Exclusive: Data Show Girls in NYC Schools Receive Special Ed Services at Disproportionately Lower Rates Than Boys. How Race and Gender Drive Inequities
- Boys are twice as likely as girls to receive special ed services in NYC and nationally. Why? And how does race factor in? @The74 crunched @NYCSchools’ numbers in a federal database to find out
- .@The74 analysis found Hispanic, black, white & Asian girls in @NYCSchools receive special ed supports at lower rates than their respective shares of the city's 1.1M public school students. Asian girls are the most disparate, at a 77% drop in representation
- There are nearly 5 black and brown girls in NYC receiving special ed services for every 1 white or Asian girl, new analysis by @The74 reveals. Some of it is likely tied to bias — but experts say it’s complicated
- The gender disparity between boys and girls receiving special ed services is “a big deal," @RANYCS’ @CheriFancsali says.
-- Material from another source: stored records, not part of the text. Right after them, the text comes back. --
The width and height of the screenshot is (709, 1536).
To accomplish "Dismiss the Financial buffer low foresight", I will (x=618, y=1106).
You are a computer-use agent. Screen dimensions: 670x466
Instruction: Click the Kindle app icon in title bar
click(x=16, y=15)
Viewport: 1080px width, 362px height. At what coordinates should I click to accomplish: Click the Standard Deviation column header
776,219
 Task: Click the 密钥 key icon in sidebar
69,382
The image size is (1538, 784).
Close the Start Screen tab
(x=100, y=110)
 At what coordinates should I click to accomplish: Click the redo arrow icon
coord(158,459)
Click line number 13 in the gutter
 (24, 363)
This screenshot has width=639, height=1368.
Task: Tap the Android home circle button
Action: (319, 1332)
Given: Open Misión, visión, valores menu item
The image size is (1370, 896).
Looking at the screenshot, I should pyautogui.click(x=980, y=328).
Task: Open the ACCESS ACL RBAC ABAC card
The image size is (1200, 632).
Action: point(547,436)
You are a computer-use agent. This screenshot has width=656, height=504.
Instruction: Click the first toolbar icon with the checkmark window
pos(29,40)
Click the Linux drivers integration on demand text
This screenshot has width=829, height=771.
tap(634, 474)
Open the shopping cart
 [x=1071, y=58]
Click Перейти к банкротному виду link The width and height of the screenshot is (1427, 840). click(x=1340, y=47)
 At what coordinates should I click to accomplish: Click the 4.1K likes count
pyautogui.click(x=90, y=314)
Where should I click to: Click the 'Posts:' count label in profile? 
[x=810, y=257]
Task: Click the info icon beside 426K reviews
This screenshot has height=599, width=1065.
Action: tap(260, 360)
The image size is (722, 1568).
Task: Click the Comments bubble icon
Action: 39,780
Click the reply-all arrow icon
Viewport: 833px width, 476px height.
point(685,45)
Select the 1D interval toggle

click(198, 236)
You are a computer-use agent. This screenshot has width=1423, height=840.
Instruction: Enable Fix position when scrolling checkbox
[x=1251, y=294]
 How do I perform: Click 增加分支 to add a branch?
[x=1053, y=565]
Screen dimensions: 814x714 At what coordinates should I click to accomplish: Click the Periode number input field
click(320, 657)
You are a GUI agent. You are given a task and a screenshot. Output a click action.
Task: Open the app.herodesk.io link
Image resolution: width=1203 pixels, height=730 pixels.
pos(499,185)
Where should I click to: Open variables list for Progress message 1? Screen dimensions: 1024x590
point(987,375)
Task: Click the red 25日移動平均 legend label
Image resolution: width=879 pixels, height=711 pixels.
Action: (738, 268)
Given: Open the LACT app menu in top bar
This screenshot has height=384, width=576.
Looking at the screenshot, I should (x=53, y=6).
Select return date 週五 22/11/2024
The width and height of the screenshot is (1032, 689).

Yet @Podvesker notes that these girls “have never come up” in discussions by @NYCSchools’ governing body
Little is known about girls — especially girls of color — who are learning with disabilities in the nation’s largest school district.
Amid a year of damning reports and investigations that unveiled continuing failures within New York City’s massive special education system to evaluate and provide timely supports to tens of thousands of students, the city’s Department of Education released an annual report in November touting a record 84.3 percent of special education students receiving their full required services in 2018-19.
Also within the 47-page document was a less heralded statistic: There were 130,885 boys with special education accommodations in NYC schools that year, versus 66,995 girls, despite a fairly equitable distribution of both boys and girls systemwide.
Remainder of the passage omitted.